# Selected passage
◆ ◆ ◆ ◆ ◆ ◆ ◆

Can ‘upcycling’ give Haiti’s fashion industry a boost?

Discarded clothing often ends up in Haiti, fueling a booming secondhand market. A new recycling trend could help the country’s hard-hit tailors and seamstresses

Haiti

Haitians waste little of available textiles, unlike major US cities. Photograph: Dieu Nalio Chery/AP

As companies such as Eileen Fisher, H&M and Marks & Spencer increasingly tap into the concept of “upcycling” – the idea of turning discarded or worn clothing into new, more valuable garments to deal with end-of-life clothing waste – unlikely countries could stand to benefit. Consider, for instance, Haiti.

Apparel manufacturing has traditionally been Haiti’s biggest industry. Tailors and seamstresses historically sewed garments exclusively for the local market, and secondhand clothes – initially known as “Kennedy,” after President John F Kennedy, who spearheaded the donations as a form of aid – started entering the country in the 1960s and 1970s.

In an era of fast fashion, or mass-produced, budget-priced, disposable clothing, textile waste has continued to grow. New York City residents throw away approximately 200,000 tons of clothing, shoes, handbags, belts, and other textiles and apparel annually. US households now generate an average of 82 pounds of textile waste per year. And the Guardian recently reported that European Union consumers collectively send 5.8m tons of textiles to landfill every year, with the UK alone responsible for 350,000 tonnes of that total.

Some of these unwanted textiles, which make their way to Haiti, have fueled the “pépé” – or secondhand – markets that have grown to dominate the country’s textile industry, shrinking the market for locally made clothing.

Now Tasha Lewis, an assistant professor in the fiber science and apparel design department at Cornell University, is helping Haitians make an entrepreneurial, as well as environmental, shift to upcycling. She thinks Haitian entrepreneurs are well-positioned to tap the growing North American market for upcycled apparel. That could simultaneously offer part of the solution to our increasing worldwide waste stream, reducing textile waste by turning it into higher-value clothing, and revitalize the country’s once-thriving tailor and seamstress trade.

“The export of refashioned second hand clothing to the US market from Haiti is actually permissible under our import rules since the garments are still wearable,” Lewis said, adding that because Haiti doesn’t manufacture textiles in Haiti, the re-use of secondhand clothing could provide an inexpensive local fabric resource.

◆ ◆ ◆ ◆ ◆ ◆ ◆

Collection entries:

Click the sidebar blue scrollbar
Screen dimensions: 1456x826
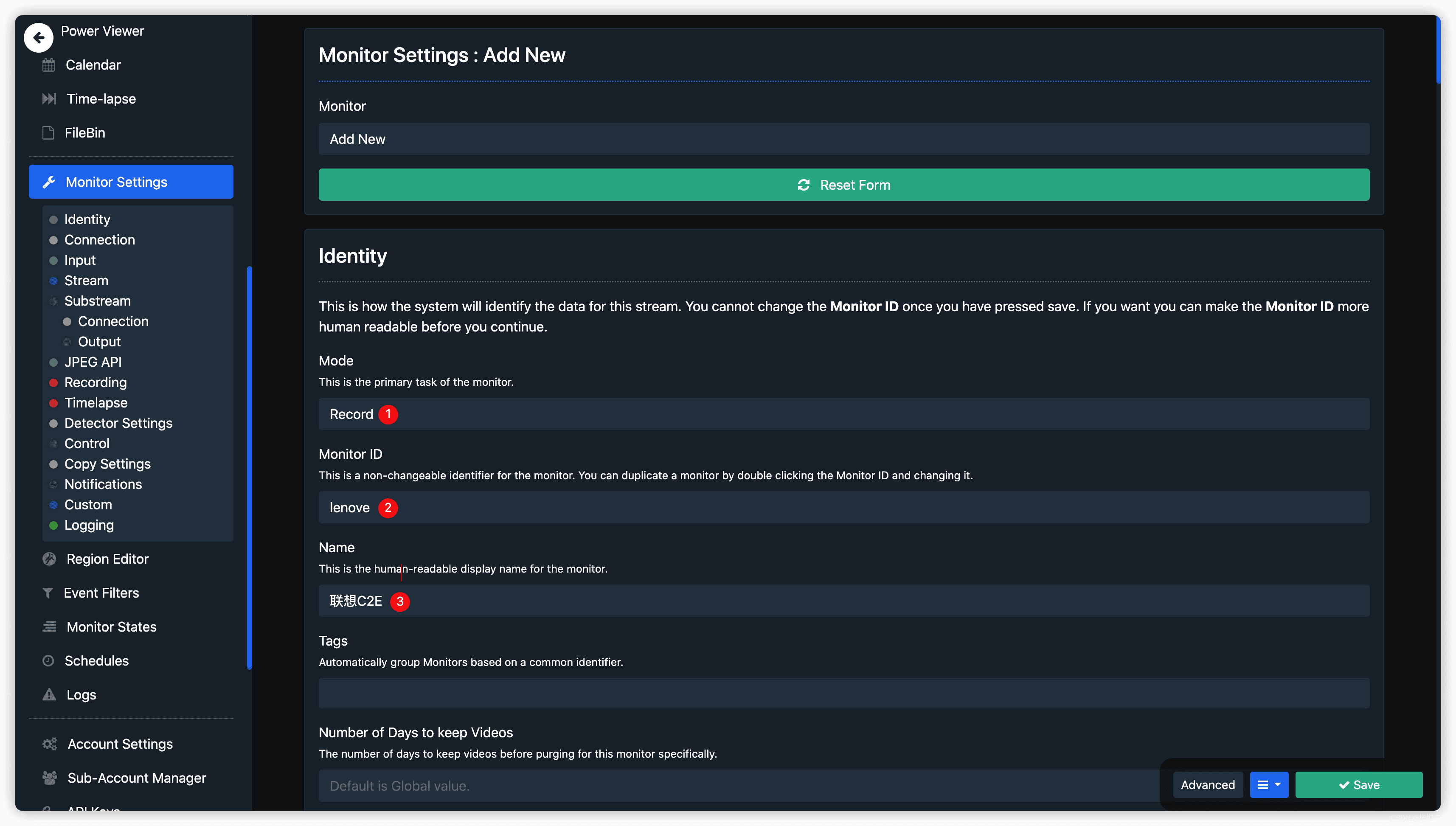coord(250,468)
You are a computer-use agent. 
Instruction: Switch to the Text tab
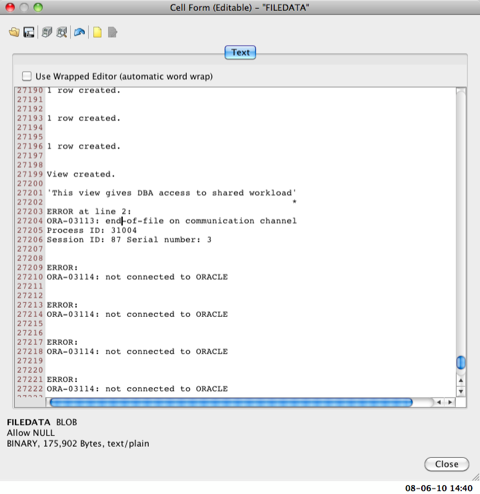240,52
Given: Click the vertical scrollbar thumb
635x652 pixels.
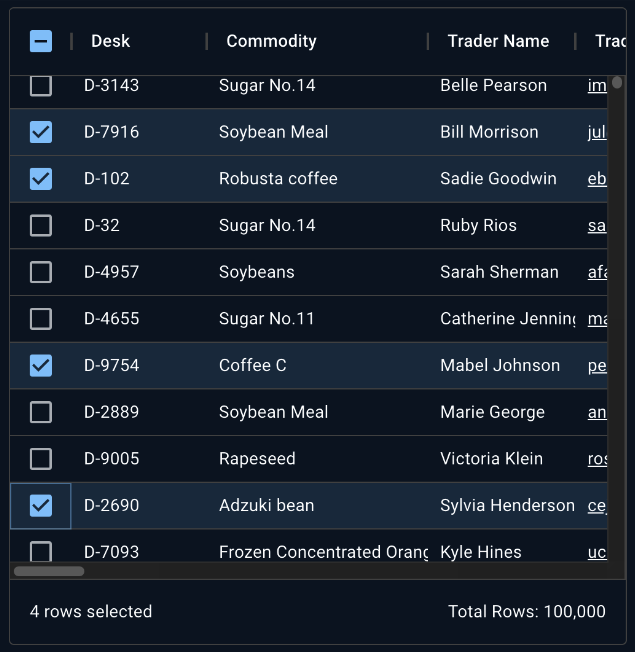Looking at the screenshot, I should coord(617,83).
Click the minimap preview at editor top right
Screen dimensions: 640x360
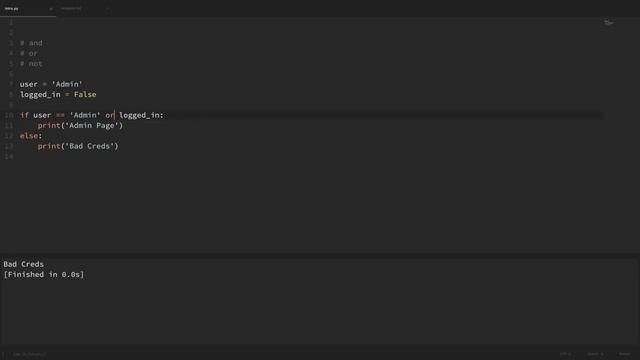(608, 23)
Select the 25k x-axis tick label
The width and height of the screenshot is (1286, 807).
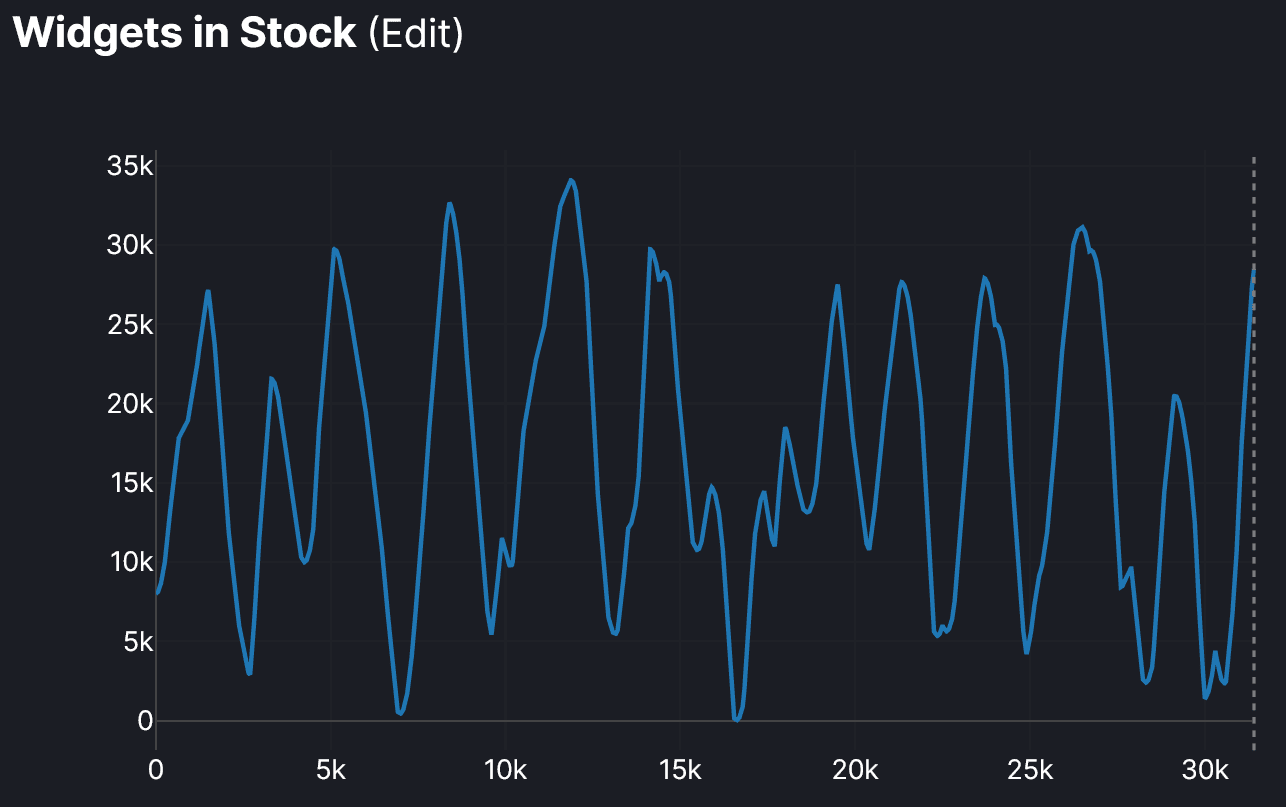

◆ ◆ ◆ ◆ ◆ ◆ ◆

# What you will do
#1 In the article on Haiti's fashion industry, rewrite the text between "Apparel manufacturing has" and "1960s and 1970s.", inclusive, substituting "used clothing" for "secondhand clothes".
#2 Translate this sentence from the article on Haiti's fashion industry into Spanish: "Apparel manufacturing has traditionally been Haiti’s biggest industry."

# Results of the tasks
#1
Apparel manufacturing has traditionally been Haiti’s biggest industry. Tailors and seamstresses historically sewed garments exclusively for the local market, and used clothing – initially known as “Kennedy,” after President John F Kennedy, who spearheaded the donations as a form of aid – started entering the country in the 1960s and 1970s.

#2 La fabricación de prendas de vestir ha sido tradicionalmente la mayor industria de Haití.